(SOURCE EXTRACT):
*** Block opens ***
PROSTATE cancer patients can now have side effects of radiotherapy reduced, according to surgeon Tim Dudderidge.

A life-changing gel injection, known as SpaceOAR hydrogel, is now being used by Southampton clinicians, and reduces the amount of radiation that can pass through the prostate and damage the rectum during treatment.

It consists mainly of water and is injected before the start of radiotherapy.

The gel is then absorbed naturally by the body after around six months.

Radiotherapy is among the treatment options available for prostate cancer and involves targeting high-energy x-rays at the prostate which destroy cancer cells and prevent them from spreading.

However, as the radiation is not absorbed by the prostate, it means nearby healthy organs and tissue can be affected – which the hydrogel can prevent by protecting the surrounding area.

Studies have shown that the gel reduces side effects, such as rectal pain, bleeding and diarrhoea, by more than 70 percent.

Consultant urological surgeon at University Hospital Southampton (UHS), Tim Dudderidge, said: “This is great news for prostate cancer patients who now have the opportunity to undergo radiotherapy while minimising the risks of potential side effects.

“This is obviously a major concern for men who are due to undergo radiotherapy as part of their treatment, so the hydrogel spacer, which is clinically proven to lower radiation exposure to the surrounding organs and tissue, is a really positive development.”
*** Block closes ***
(WORK ORDER):
Answer these from the hydrogel article:
1. What does SpaceOAR hydrogel consist mainly of?
2. After about how long does the body absorb the gel?
3. By how much do studies show the gel reduces side effects?

(DATA):
*** Block opens ***
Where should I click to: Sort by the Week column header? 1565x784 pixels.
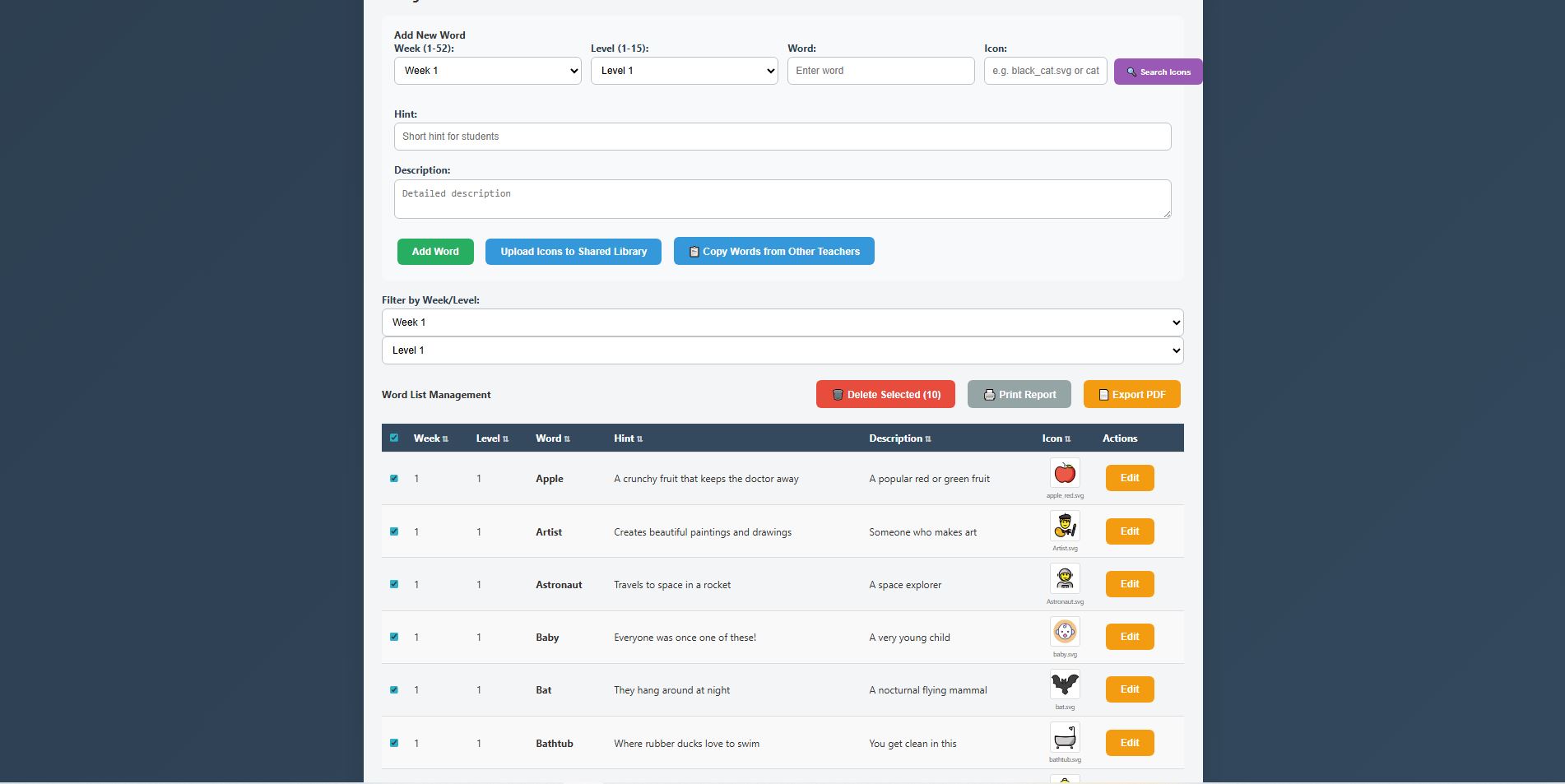(x=430, y=438)
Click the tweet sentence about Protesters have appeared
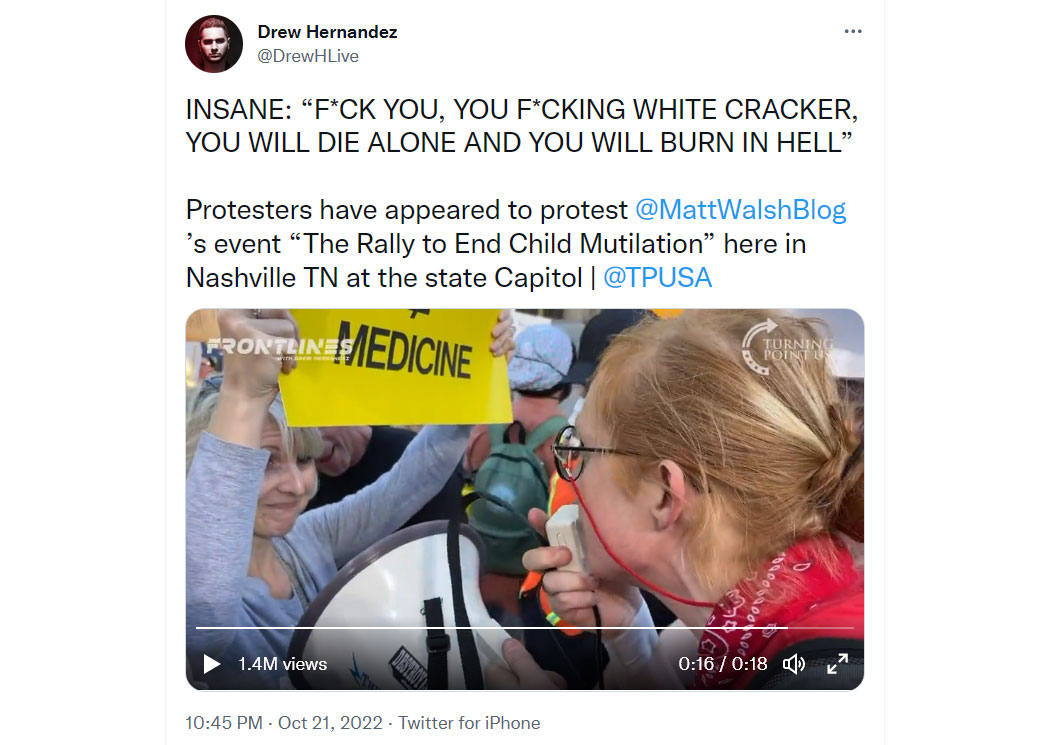 516,244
*** Block closes ***
(TASK RESPONSE):
1. Water.
2. Around six months.
3. By more than 70 percent.